* _Document excerpt_:
============

I'm writing a component which consists of many properties which are to appear in the Delphi IDE Object Inspector (published properties)...
type
TMyComponent = class(TComponent)
private
FMyProperty: String;
published
property MyProperty: String read FMyProperty write SetMyProperty default 'Something';
end;
However, it's not allowing me to apply a default value to a string property...
[DCC Error] MyUnit.pas(278): E2146 Default values must be of ordinal, pointer or small set type
All other property defaults work fine (Integer, Enum, etc.).
My goal is to A) not save string properties to the DFM if they're the default value, and B) show the value in the Object Inspector as Bold if it's not the default, and regular if it is. There are over 130 properties which show for this component, and about 50 of them are string properties, some with rather large default values.
Why am I not allowed to declare a string property with a default value? Is this a shortcoming with Delphi, or is there a technical reason why strings can't be defaulted?
EDIT
If you really want to know what I'm doing, I'm encapsulating Inno Setup and wrapping the functionality into a component with an extensive property/collection editor. This topic pertains to just the Setup section alone, which consists of actually over 100 properties. Only about 20 of these properties are expected to actually be used for simple implementation, and therefore I don't want all the rest of those string properties to bloat the size of the DFM (if they're set to their defaults). Based on how the component is set up, it will produce an Inno Setup script file.

============

* _Data extract_:
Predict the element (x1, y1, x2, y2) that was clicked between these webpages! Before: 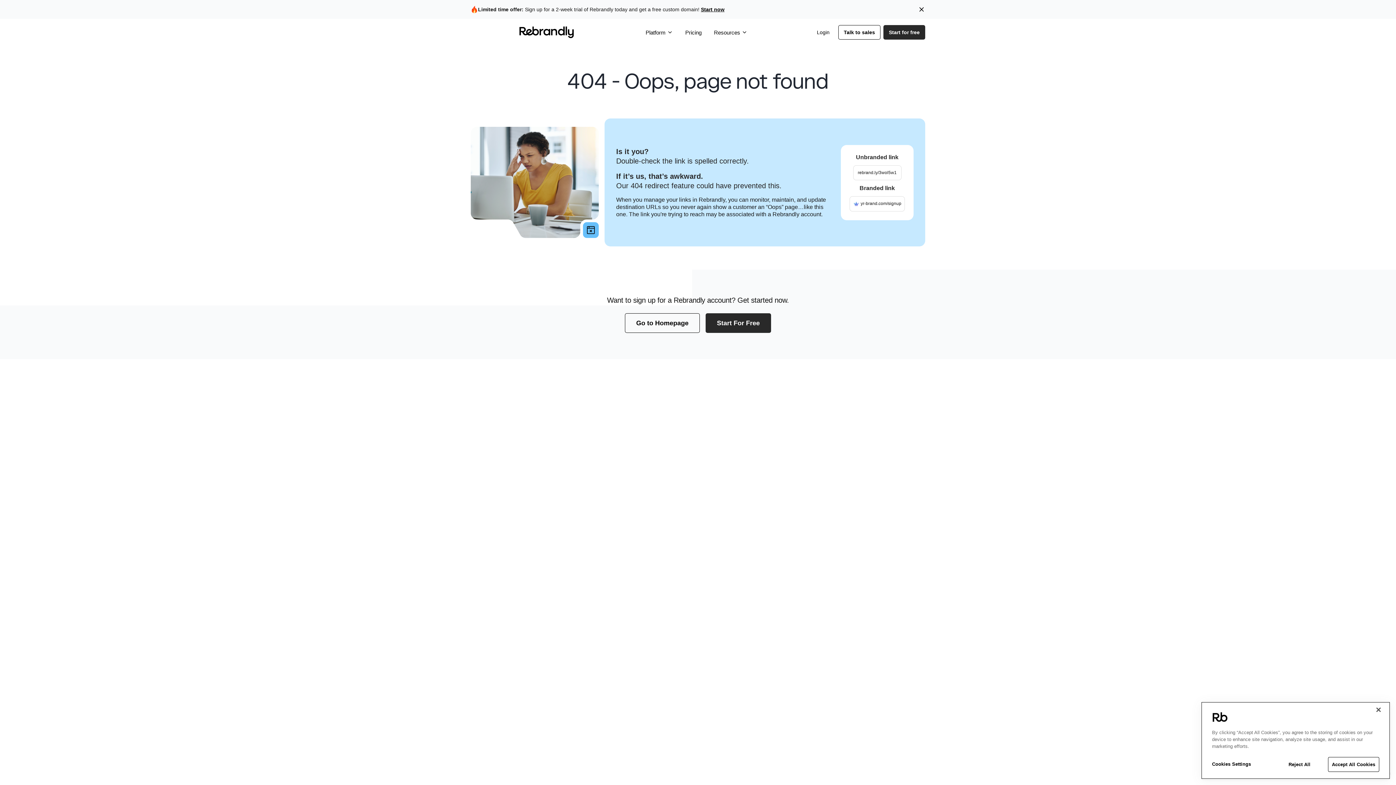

============

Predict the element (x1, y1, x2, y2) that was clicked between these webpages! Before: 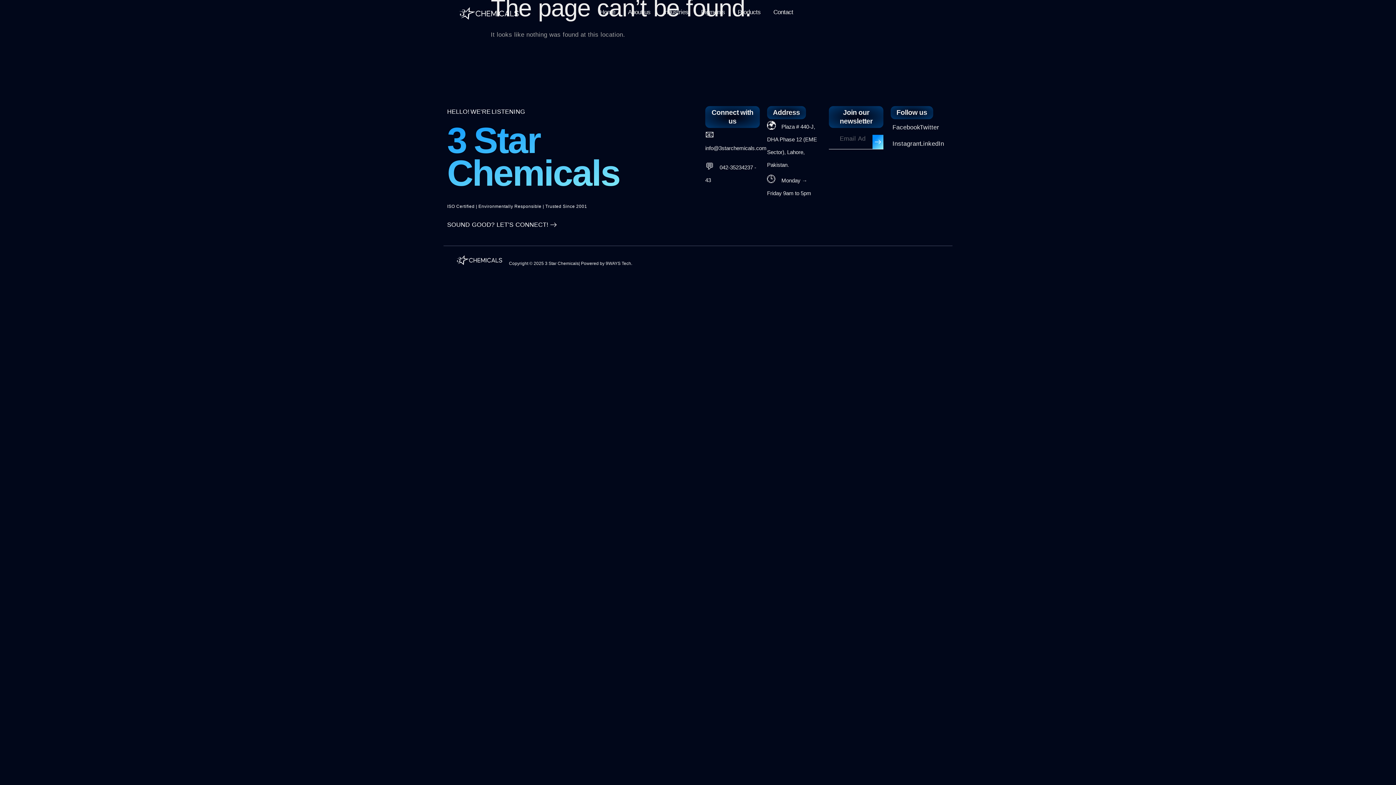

============

* _Exercises_:
1. Write out the passage from the Delphi question, beginning at the words "[DCC Error] MyUnit.pas(278): E2146" and stopping after "(Integer, Enum, etc.).".
2. Answer these questions from the Delphi question:
(a) What error message does the compiler report when a default is given for the string property?
(b) About how many of the component's properties are string properties?
(c) What kind of file will the component produce?

* _Answers to the tasks_:
1.
[DCC Error] MyUnit.pas(278): E2146 Default values must be of ordinal, pointer or small set type
All other property defaults work fine (Integer, Enum, etc.).

2.
(a) E2146 Default values must be of ordinal, pointer or small set type
(b) About 50
(c) An Inno Setup script file